Your instructions - Rewrite the lines that start at the line containing "Task: Click the white crown icon at far right" and end at the line containing "tap(255, 297)", swapping "icon" for "button" and keeping everything else unchanged. Leave the pictures out of your answer.

Element lookup records -
____

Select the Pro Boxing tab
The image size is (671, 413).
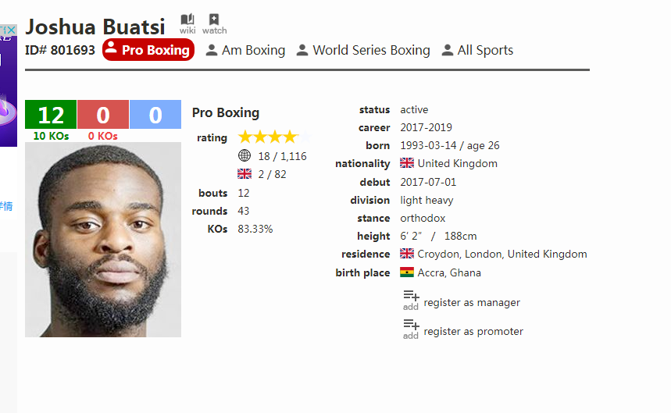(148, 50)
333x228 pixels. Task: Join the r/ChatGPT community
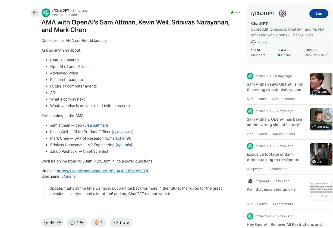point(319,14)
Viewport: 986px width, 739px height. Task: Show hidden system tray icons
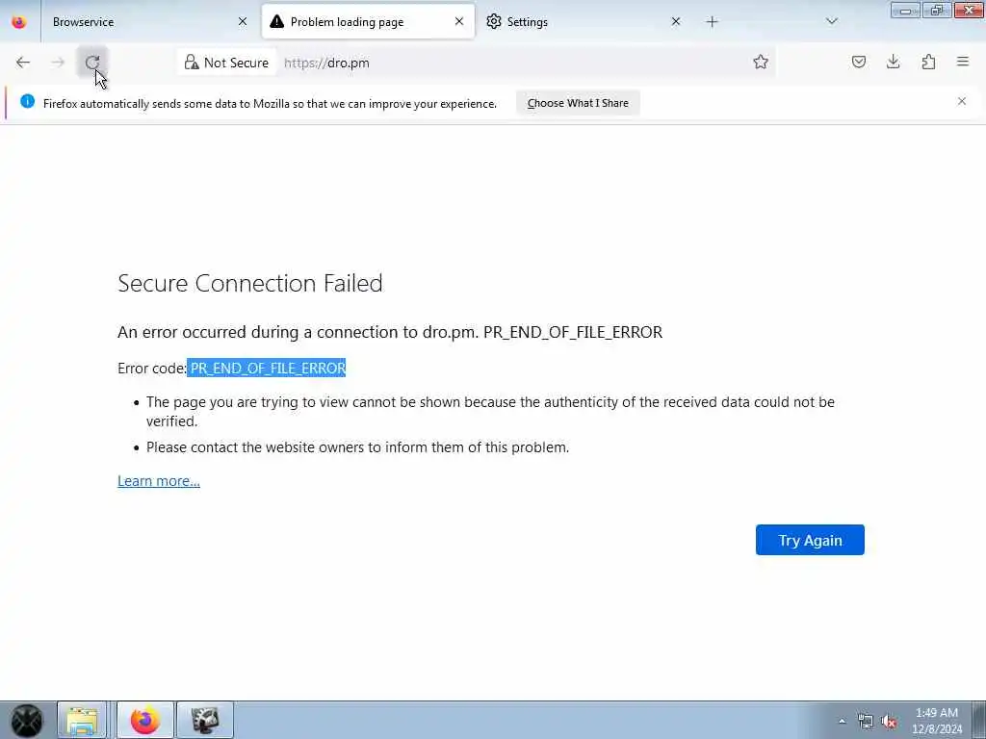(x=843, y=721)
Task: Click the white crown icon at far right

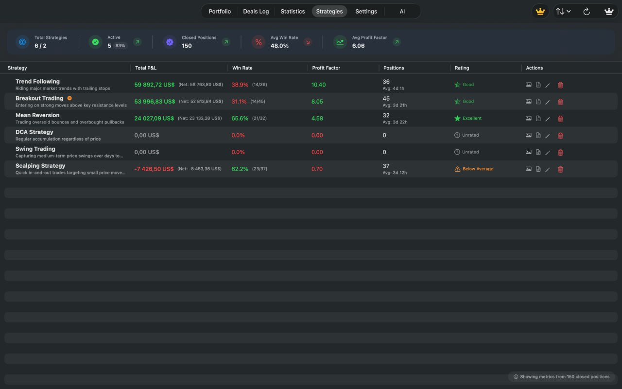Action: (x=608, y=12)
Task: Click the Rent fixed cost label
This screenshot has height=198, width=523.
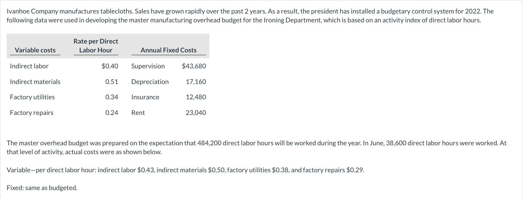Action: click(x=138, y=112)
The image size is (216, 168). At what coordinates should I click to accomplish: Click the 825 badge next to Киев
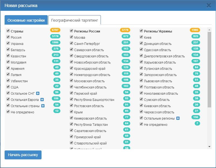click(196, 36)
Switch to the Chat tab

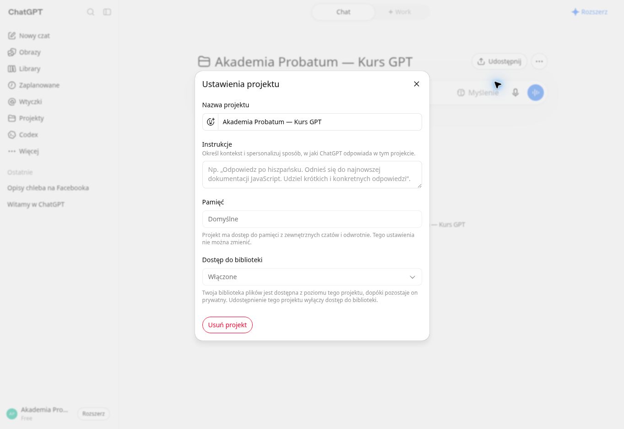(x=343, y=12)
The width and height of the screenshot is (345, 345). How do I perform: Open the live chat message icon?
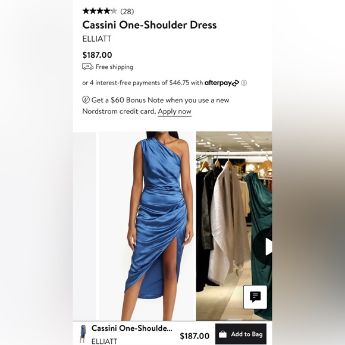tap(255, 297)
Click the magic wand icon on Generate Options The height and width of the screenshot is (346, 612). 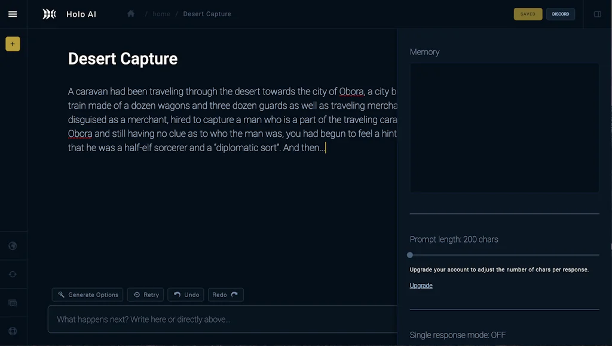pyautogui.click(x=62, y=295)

____

Reply -
Task: Click the white crown button at far right

Action: (x=608, y=12)
Task: Click the Rent fixed cost label
This screenshot has height=198, width=523.
Action: click(x=138, y=112)
The image size is (216, 168). At what coordinates should I click to accomplish: Click the 825 badge next to Киев
click(196, 36)
Switch to the Chat tab

(x=343, y=12)
The width and height of the screenshot is (345, 345). How do I perform: Open the live chat message button?
tap(255, 297)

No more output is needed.